September 25, 2012 (San Francisco, California) — A French hospital has reduced the duration of carbapenems use by an average of 4 days with an antibiotic management team (AMT) that controls the daily dispensing of these antibiotics on the basis of real-time microbiological results.
Lead investigator Carine Couzigou, MD, from the infection control unit and committee at Groupe Hospitalier Paris Saint-Joseph in France, who is a member of the AMT, presented the study findings in a poster session here at the 52nd Interscience Conference on Antimicrobial Agents and Chemotherapy.
Dr. Couzigou said their system could help prevent the emergence of carbapenemase-producing enterobacteria in hospitals.
On the AMT is an infectious diseases specialist and an intern with infectious diseases training. A team member makes daily rounds in all hospital units, providing real-time monitoring of antimicrobial use. For each case, the infectious diseases specialist assesses whether or not the carbapenem should be continued and transmits that information to the dispensing pharmacy. In addition, members of the AMT provide intervention and education when recommending changes in treatment, which can lead to the development of local therapeutic guidelines.
During a 6-month study period last year, the investigators evaluated the effect of the AMT on the duration of carbapenem prescription at their 534-bed acute care hospital. For every prescription of a carbapenem, the prescribing physician must provide written justification and specify the expected duration of use on an order form.
The investigators compared the duration of therapy expected by the prescribing physician and the actual duration of therapy after the 58 prescriptions (36 prescriptions for imipenem, 15 for ertapenem, and 7 for meropenem) were assessed by the ATM. The 3 patients who were transferred or died were excluded from the analysis.
The most common reasons for a carbapenem prescription were urinary tract infection (n = 18), intraabdominal infection (n = 9), and pneumonia (n = 9). The most common colonizing or infecting organisms (33 cases, 57%) were extended-spectrum beta-lactamase-producing enterobacteria. However, in 34% of cases, the infection was not documented microbiologically.
There was a mean delay of 1.6 days before evaluation by the AMT. The team agreed with 62% of the carbapenem prescriptions and disagreed with 38%. In cases of disagreement, the carbapenem was stopped because there was no evidence of infection or because the patient was switched to a narrower-spectrum antibiotic. Prescribing physicians complied with the AMT recommendations 100% of the time.
With the AMT, carbapenem administration was reduced by a median of 4 days. The mean duration originally planned by the prescribing physicians was 11 days (median, 7 days). After assessment, the actual mean duration of use was 7 days (median, 4 days) (P = .004).

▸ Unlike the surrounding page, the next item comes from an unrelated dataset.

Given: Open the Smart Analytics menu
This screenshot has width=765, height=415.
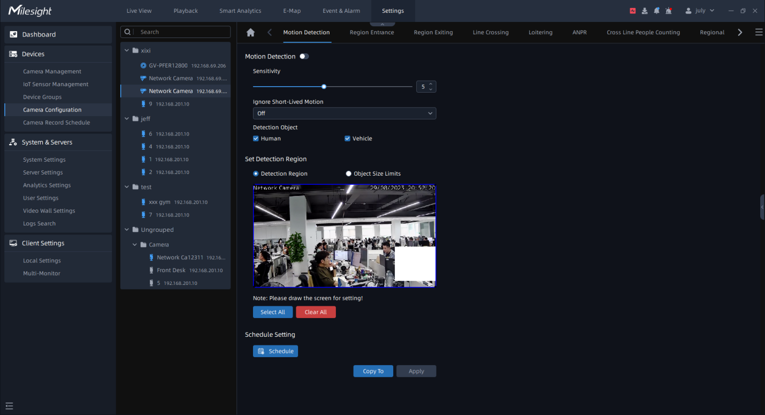Looking at the screenshot, I should [x=240, y=10].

Dr. Couzigou told Medscape Medical News that using an AMT is feasible only if there is an adequate number of infectious disease specialists. The system "needs a little money from the hospital to have an infectious disease specialist who will check for carbapenem monitoring," she advised.
Pharmacists might be able to oversee the use of carbapenem for uncomplicated infections, such as urinary tract infections, "but for more complicated ones, an infectious disease specialist would still be required," she said.

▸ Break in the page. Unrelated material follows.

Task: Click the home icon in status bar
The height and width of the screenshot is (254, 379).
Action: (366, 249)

Poster session moderator Stephan Harbarth, MD, MS, associate professor of medicine, attending physician in infectious diseases, and associate hospital epidemiologist at Geneva University Hospitals in Switzerland, who was not involved in the study, told Medscape Medical News that this small study is interesting because the investigators "tried to really monitor and supervise the correct use of carbapenems."

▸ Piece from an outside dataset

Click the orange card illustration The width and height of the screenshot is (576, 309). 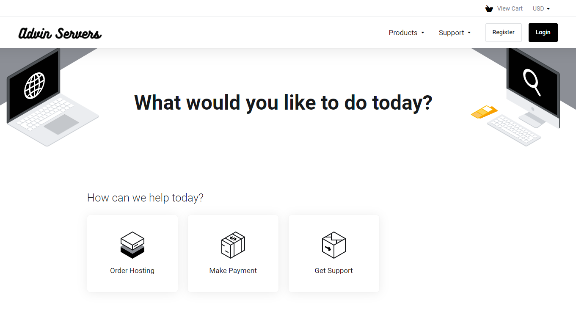[x=484, y=112]
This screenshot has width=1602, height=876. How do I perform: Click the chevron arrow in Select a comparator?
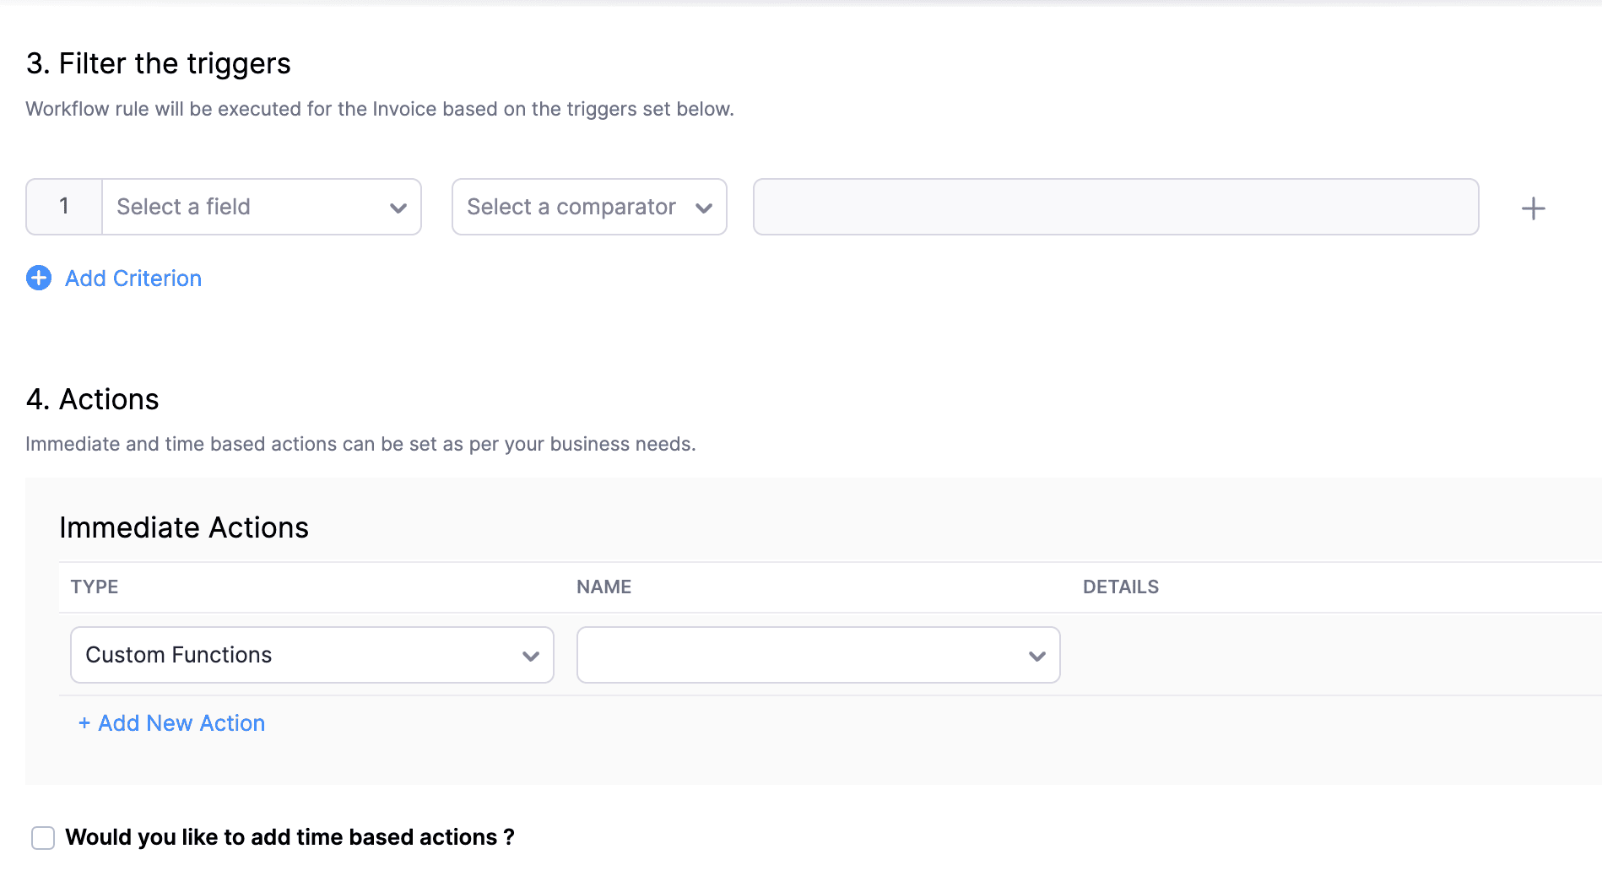704,208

"That's what we do in Geneva.... We often see that carbapenem use is not appropriate and tell the colleagues to go for more narrow-spectrum antibiotics. But we don't do specific carbapenem audits. It's too time consuming," he said.
In his opinion, the AMT system used in this study is not be feasible in the long term for most hospitals because it requires too much time. "Rather, the way to go is a computerized decision-support system with warnings; if somebody prescribes more than 3 days' worth of carbapenems, an alert pops up so physicians can adjust or at least consider decreasing the duration of carbapenem use," he explained.
Dr. Couzigou agrees that computerized systems can help identify patients reaching or exceeding a set duration of carbapenem and alert the AMT. But she expects her hospital will not have such a system for 2 or 3 more years.
Aside from deciding whether to continue carbapenem or not, Dr. Harbarth said it is important to check dosing. He cited data showing that for certain patients, especially in the intensive care unit, carbapenems are underdosed, particularly in young septic patients.
"I think that this is a much more interesting question at the moment. How can we better tailor the dosing schemes to the needs of individual patients?" he asked. "This kind of therapeutic drug monitoring is expensive. You need the infrastructure, and many hospitals don't do it on a regular basis. This is certainly something we have to work on for the future," he noted.
The study received no commercial funding. Dr. Couzigou and Dr. Harbarth have disclosed no relevant financial relationships.
52nd Interscience Conference on Antimicrobial Agents and Chemotherapy (ICAAC): Abstract K-234. Presented September 9, 2012.